* [What is required]
Write the entries below out again exactly, but skip the pictures.

* [Source information]
▼
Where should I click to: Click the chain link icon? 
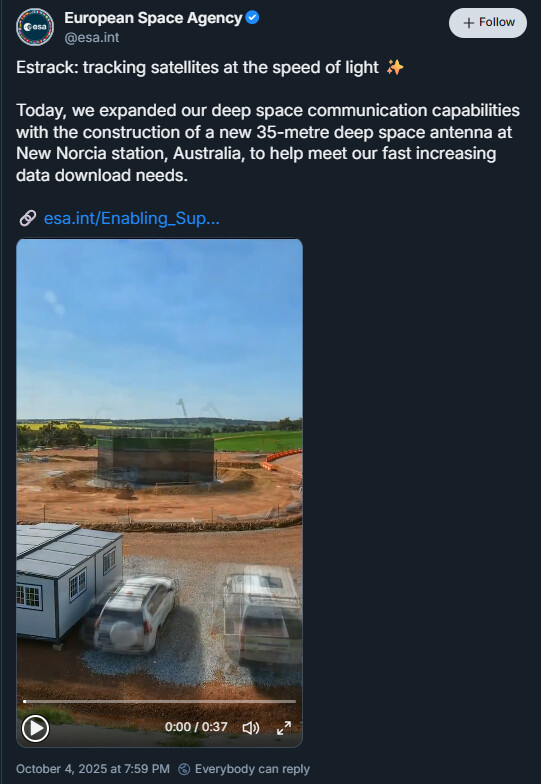click(x=28, y=218)
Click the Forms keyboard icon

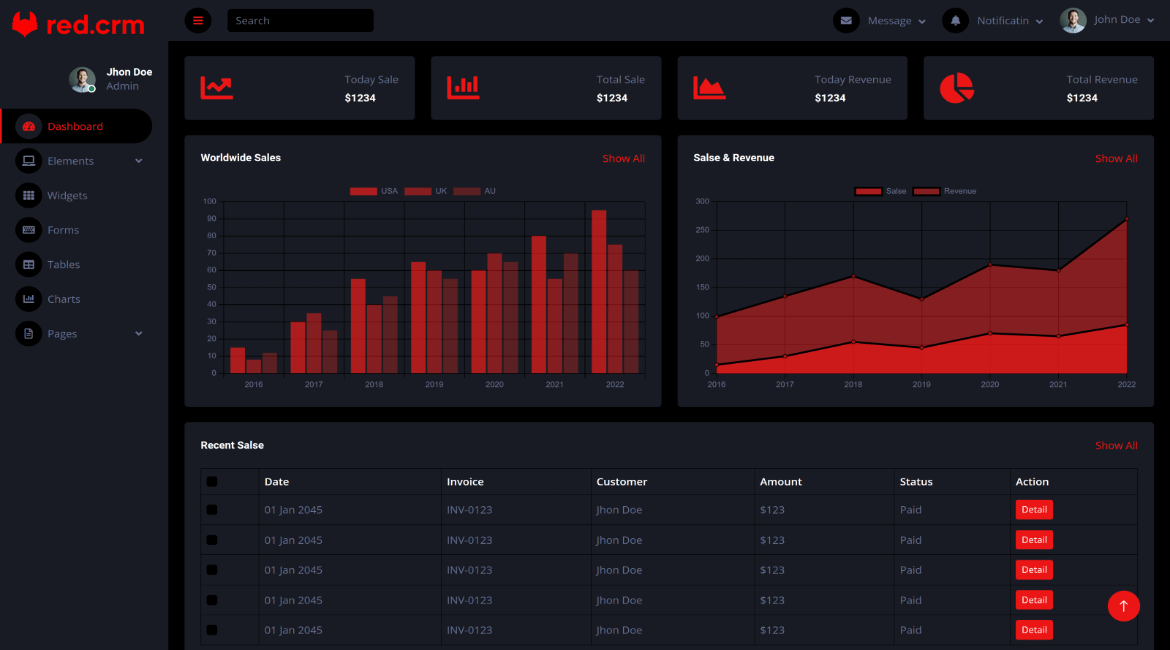click(x=28, y=230)
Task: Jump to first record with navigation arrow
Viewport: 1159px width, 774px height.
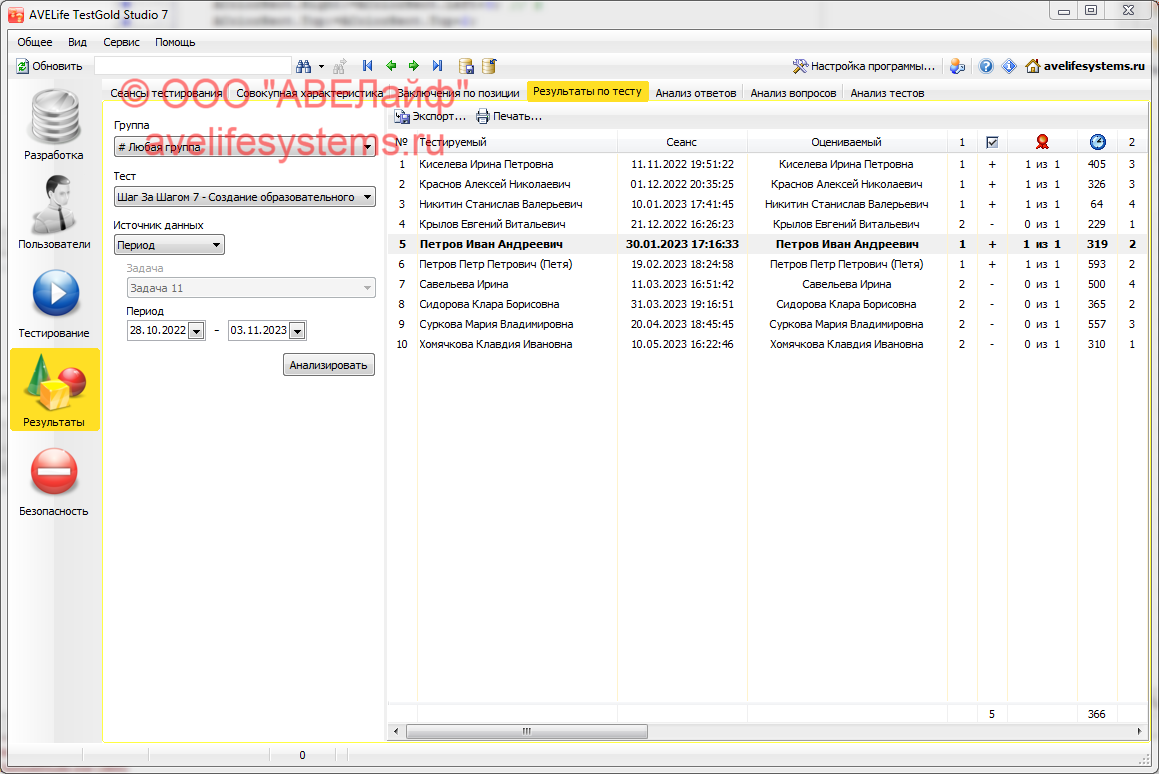Action: tap(368, 66)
▲
* [Response to this task]
Where should I click to: Click the chain link icon? 
click(x=28, y=218)
Click the Forms keyboard icon

click(x=28, y=230)
Task: Jump to first record with navigation arrow
Viewport: 1159px width, 774px height.
Action: tap(368, 66)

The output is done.